__Supplied text__:
-*-*-

Is the norm always bad?

We shouldn’t however fall into the mistake of thinking that "norm" was always a bad word: as for many other things, the idea of normality applied to human societies was born with positive, even utopian intentions.

In The Information Society, for example, Belgian sociologist Armand Mattelart demonstrates convincingly how the idea of social normality grew among the Enlightenment philosophers as a way to fight the privileges of the rich: for example, by setting the "normal price" for a kilogram of wheat.

The standardisation of society, Mattelart continues, is what made it possible to manage a world of growing complexity, and for medicine to find cures that apply to the majority of the population: statistics, the evolution of science and technology, and the development of the idea the "average man" (l’homme moyen theorised by Quetelet), all contributed to the creation of societies where minimum living standards could be applied.

The price to pay, however, was a society more interested in the average man than in the actual, living human being, and a social environment where being different from the norm became more and more suspicious.

The dangers of the normal

A third and probably more insidious danger of the idea of normality is discussed by Canadian-Hungarian physician and author Gabor Maté in his latest book, The Myth of the Normal. The book opens with a quote from Erich From: "The fact that millions of people share the same vices does not make these vices virtues (...), and the fact that millions of people share the same forms of mental pathology does not make these people sane".

-*-*-

__Task to complete__:
Answer these questions from the passage on normality:
(a) What example shows how Enlightenment philosophers used social normality to fight the privileges of the rich?
(b) Who theorized the "average man" (l'homme moyen)?
(c) What is the title of Gabor Maté's latest book?
You won't need the entries.

Collected data

-*-*-

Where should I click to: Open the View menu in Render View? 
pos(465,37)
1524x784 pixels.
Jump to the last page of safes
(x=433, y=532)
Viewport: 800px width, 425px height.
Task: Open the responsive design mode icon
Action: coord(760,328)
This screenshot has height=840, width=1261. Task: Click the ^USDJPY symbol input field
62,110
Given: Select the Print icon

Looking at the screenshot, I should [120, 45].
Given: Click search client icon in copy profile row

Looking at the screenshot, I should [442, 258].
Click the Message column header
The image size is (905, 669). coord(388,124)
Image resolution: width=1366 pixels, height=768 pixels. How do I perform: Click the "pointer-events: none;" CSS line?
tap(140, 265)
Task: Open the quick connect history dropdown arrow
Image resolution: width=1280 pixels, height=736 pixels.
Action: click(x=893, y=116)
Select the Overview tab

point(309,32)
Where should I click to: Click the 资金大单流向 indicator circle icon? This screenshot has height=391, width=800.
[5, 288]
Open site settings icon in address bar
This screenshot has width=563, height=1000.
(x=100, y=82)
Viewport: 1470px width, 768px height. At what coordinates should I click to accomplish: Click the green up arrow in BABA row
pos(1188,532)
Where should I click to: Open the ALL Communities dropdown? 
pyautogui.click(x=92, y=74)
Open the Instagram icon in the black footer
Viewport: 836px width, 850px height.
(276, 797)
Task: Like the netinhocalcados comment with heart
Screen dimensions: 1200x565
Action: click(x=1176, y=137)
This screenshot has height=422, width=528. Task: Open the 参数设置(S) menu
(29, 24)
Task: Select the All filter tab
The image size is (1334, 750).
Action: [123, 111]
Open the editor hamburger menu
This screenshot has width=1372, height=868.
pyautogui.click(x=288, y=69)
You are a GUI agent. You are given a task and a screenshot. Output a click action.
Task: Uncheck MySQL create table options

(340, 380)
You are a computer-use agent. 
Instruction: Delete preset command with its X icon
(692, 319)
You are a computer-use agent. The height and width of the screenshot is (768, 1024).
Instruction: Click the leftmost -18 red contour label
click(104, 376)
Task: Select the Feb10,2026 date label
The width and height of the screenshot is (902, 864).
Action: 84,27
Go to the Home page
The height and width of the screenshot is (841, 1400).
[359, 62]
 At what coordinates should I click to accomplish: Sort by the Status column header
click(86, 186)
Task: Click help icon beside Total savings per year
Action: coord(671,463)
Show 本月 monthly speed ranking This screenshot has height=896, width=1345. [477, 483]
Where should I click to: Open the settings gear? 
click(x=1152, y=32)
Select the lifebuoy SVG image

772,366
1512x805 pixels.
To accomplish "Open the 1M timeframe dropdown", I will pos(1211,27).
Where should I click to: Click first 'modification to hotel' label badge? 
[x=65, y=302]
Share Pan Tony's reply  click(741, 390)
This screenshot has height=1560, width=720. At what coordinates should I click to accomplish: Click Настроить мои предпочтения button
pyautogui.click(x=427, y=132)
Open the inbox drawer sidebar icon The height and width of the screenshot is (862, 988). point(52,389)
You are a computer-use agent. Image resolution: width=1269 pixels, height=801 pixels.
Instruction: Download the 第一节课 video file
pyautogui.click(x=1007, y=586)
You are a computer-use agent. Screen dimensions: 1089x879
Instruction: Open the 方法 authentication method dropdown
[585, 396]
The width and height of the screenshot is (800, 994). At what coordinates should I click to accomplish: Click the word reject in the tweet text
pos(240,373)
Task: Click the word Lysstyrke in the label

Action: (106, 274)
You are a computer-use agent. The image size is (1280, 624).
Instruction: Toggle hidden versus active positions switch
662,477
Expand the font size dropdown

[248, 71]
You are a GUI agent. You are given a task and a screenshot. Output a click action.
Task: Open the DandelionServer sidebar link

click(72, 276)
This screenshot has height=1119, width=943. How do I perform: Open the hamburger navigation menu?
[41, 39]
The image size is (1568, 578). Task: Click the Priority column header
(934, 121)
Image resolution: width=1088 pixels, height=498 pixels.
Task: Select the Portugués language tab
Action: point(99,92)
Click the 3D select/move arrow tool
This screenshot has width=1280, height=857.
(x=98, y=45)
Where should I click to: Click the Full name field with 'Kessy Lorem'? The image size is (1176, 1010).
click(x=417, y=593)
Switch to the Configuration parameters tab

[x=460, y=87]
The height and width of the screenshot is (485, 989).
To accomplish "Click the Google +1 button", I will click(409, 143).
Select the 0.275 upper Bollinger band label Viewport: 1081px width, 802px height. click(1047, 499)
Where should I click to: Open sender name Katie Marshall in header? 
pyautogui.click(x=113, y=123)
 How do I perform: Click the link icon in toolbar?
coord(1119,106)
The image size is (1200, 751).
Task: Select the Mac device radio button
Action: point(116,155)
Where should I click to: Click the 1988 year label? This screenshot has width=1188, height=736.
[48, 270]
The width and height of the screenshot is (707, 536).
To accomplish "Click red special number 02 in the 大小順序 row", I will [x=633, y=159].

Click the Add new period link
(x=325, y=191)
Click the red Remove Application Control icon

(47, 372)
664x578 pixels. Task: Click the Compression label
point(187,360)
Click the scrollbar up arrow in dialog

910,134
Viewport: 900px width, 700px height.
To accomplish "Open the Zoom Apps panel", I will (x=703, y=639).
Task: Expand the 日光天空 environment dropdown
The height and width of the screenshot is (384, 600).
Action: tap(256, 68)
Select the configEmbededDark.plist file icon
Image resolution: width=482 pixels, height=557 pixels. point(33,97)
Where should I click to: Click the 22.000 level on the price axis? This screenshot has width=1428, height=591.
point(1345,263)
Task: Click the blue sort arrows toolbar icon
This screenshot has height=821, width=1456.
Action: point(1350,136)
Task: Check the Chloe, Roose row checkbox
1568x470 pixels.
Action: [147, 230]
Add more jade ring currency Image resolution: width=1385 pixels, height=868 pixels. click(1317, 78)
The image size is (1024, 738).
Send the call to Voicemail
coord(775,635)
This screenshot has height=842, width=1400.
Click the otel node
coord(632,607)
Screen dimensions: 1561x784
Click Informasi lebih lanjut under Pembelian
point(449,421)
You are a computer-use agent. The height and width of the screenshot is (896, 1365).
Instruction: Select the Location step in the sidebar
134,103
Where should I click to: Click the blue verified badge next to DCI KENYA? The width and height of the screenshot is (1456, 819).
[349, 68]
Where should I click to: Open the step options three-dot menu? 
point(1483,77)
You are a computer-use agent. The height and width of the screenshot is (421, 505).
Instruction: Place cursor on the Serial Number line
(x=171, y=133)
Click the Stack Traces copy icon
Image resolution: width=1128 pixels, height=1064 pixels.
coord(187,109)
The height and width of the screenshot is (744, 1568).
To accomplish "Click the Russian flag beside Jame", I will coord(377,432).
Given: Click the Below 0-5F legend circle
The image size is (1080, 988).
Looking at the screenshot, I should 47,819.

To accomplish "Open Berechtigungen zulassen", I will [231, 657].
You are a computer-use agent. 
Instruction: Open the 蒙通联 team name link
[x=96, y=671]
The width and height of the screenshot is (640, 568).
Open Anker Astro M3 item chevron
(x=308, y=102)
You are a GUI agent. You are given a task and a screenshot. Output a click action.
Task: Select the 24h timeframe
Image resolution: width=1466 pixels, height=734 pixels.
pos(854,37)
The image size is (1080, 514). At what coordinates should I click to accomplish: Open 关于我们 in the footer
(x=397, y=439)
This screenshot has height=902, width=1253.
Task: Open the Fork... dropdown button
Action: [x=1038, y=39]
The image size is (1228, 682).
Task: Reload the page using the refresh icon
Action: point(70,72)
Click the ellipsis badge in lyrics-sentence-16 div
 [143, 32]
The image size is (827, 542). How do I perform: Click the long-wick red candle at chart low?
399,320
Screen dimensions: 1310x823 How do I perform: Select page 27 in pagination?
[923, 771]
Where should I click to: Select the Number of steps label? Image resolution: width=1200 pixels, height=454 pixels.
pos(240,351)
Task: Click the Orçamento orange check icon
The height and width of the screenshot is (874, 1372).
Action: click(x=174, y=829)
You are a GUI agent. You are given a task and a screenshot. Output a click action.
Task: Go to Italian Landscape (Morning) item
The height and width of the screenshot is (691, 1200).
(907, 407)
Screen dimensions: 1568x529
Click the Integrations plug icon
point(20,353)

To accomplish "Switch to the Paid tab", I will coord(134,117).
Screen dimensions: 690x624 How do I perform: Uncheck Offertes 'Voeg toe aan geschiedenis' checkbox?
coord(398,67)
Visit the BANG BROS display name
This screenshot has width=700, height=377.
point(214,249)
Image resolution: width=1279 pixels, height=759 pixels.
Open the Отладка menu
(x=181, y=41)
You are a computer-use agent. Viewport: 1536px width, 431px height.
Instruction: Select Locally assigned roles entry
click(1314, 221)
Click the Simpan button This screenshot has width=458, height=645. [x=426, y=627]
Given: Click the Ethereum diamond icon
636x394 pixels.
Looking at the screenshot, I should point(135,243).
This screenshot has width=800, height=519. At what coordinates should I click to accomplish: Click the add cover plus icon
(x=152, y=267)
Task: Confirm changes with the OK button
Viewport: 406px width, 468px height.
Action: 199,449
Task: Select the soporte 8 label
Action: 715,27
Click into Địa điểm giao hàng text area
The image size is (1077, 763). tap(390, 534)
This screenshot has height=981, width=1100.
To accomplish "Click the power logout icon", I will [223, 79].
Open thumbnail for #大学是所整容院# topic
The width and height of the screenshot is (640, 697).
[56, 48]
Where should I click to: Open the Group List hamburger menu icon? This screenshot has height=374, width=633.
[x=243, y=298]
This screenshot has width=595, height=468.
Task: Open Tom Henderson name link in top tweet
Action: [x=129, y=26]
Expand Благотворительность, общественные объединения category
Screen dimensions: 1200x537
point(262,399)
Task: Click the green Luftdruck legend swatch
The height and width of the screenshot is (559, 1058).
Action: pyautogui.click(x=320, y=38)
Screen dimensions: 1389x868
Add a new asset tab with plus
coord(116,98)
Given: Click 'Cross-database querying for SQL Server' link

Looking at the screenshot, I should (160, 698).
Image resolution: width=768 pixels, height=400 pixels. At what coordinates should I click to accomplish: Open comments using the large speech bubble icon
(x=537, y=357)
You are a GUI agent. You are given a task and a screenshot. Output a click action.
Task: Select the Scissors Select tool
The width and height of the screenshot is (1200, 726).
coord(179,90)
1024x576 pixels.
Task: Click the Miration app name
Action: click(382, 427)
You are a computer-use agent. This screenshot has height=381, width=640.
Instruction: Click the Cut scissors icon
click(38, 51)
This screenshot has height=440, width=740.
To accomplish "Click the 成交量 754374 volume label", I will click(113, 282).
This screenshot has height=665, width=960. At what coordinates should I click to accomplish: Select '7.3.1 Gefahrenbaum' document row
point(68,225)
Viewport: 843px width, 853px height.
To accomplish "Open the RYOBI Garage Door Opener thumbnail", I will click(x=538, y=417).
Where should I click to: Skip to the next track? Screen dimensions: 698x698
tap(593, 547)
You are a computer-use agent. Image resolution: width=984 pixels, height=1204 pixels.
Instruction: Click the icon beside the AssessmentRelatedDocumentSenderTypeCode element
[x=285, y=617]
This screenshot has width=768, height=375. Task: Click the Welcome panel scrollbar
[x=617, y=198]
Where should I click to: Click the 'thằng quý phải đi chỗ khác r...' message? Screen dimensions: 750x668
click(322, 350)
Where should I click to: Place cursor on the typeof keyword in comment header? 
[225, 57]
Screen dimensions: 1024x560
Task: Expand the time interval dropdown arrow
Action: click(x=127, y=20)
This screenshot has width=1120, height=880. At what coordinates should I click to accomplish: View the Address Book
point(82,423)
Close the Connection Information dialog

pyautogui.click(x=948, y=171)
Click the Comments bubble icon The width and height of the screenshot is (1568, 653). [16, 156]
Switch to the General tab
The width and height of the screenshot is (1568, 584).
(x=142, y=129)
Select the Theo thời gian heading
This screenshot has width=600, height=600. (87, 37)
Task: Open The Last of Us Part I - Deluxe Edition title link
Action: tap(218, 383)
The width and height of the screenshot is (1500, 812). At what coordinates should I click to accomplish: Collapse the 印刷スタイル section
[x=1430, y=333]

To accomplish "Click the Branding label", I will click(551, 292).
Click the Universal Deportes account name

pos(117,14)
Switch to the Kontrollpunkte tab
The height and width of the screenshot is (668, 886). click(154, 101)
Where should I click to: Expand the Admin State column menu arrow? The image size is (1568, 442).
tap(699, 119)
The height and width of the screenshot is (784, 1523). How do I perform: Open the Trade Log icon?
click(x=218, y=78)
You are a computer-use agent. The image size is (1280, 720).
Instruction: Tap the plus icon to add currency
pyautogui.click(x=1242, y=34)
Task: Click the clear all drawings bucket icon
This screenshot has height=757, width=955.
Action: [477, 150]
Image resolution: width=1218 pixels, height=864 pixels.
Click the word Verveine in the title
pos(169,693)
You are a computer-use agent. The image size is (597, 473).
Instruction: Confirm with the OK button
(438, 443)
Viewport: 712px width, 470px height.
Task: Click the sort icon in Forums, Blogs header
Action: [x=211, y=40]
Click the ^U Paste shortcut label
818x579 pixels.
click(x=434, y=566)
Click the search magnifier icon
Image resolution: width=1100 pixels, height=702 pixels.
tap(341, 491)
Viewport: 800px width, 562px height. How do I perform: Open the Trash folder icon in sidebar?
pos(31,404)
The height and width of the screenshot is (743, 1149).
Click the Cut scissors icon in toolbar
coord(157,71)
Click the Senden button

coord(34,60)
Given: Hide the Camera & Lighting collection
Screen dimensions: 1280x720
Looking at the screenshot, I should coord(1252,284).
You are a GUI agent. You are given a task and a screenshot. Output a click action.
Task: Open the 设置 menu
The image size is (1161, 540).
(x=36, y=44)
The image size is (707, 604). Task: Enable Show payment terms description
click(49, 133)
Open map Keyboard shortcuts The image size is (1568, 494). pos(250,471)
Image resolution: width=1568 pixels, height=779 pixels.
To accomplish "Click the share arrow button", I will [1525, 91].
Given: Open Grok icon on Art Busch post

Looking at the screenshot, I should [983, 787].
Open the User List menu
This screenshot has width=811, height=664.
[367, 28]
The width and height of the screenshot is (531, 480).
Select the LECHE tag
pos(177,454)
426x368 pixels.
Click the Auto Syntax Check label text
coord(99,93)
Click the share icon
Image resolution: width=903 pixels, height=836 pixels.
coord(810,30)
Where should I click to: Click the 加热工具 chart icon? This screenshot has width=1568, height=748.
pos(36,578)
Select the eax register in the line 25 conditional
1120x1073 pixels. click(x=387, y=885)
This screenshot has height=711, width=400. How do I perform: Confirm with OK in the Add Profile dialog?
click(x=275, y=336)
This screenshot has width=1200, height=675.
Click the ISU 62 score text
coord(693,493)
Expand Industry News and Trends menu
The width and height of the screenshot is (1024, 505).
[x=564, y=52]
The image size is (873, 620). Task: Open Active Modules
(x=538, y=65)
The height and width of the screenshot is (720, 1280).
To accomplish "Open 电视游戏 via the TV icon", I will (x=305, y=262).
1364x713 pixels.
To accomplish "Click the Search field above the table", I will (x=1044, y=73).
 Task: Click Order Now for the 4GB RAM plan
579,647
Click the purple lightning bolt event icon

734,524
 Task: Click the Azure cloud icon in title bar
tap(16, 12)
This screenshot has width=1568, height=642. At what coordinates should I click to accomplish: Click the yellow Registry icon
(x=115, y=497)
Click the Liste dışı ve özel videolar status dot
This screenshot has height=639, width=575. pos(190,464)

-*-*-

__Answer box__:
(a) Setting the "normal price" for a kilogram of wheat.
(b) Quetelet.
(c) The Myth of the Normal.